Dianthus Therapeutics (DNTH) Q1 2026 earnings summary

Executive summary

• Focused on developing therapies for severe autoimmune diseases, with lead candidates claseprubart and DNTH212 in mid- to late-stage clinical trials for multiple indications, including gMG, CIDP, and MMN.

• Early GO decision in CAPTIVATE Phase 3 trial for claseprubart in CIDP after 20 confirmed responders, ahead of schedule.

• Claseprubart granted Orphan Drug Designation by FDA for Myasthenia Gravis in May 2026.

• Phase 3 gMG trial for claseprubart to start mid-2026, with top-line results expected in 2H 2028; CAPTIVATE Part B (CIDP) top-line guidance by end of 2026.

• DNTH212, a bifunctional BDCA2 and BAFF/APRIL inhibitor, entered Phase 1 in late 2025, targeting multiple autoimmune indications; Phase 1 data in healthy volunteers anticipated 2H 2026.

Financial highlights

• Cash, cash equivalents, and investments totaled $1.2 billion as of March 31, 2026, providing expected runway into 2030.

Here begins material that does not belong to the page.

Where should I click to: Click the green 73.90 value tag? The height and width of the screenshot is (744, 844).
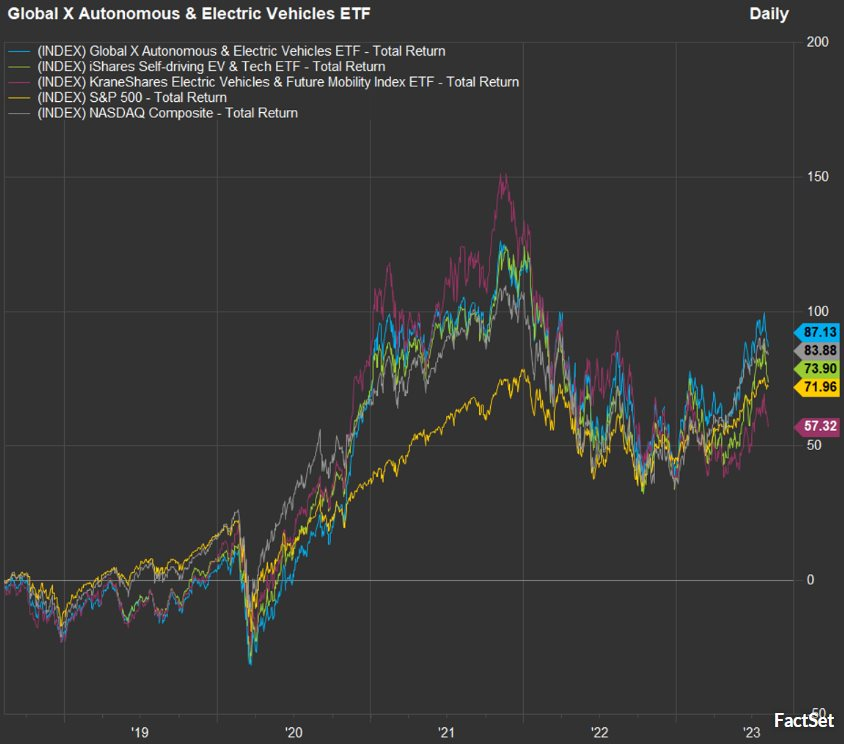click(817, 369)
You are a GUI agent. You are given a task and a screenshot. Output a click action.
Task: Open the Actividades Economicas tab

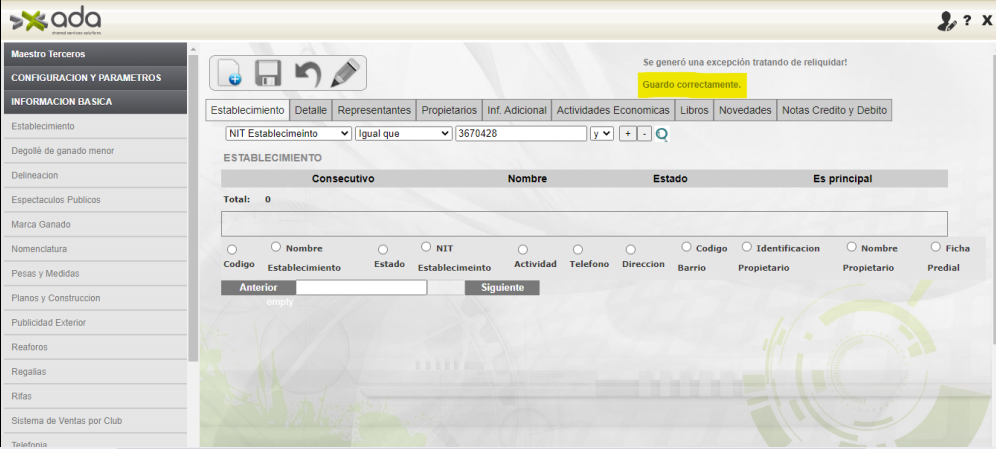click(x=612, y=110)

• License revenue was $0.5 million for Q1 2026, down from $1.2 million in Q1 2025, due to lower reimbursable costs.

• Research and development expenses rose to $34.5 million (Q1 2026) from $27.0 million (Q1 2025), driven by increased clinical activity and personnel.

• General and administrative expenses increased to $12.5 million from $7.3 million year-over-year, mainly due to higher stock-based compensation and headcount.

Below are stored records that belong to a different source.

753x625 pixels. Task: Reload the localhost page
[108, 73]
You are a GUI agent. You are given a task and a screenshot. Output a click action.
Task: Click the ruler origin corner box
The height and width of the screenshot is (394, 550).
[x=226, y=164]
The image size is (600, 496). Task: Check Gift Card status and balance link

• Net loss for Q1 2026 was $40.8 million ($0.85 per share), compared to $29.5 million ($0.82 per share) in Q1 2025.

Outlook and guidance

• Existing cash and investments expected to fund operations into 2030.

• Anticipates continued increases in R&D and G&A expenses as clinical programs advance.

• Phase 3 EMERGE trial in gMG to initiate mid-2026; top-line results expected 2H 2028.

• CAPTIVATE Part B (CIDP) top-line guidance expected by year-end 2026.

• DNTH212 Phase 1 top-line results in healthy volunteers expected in H2 2026.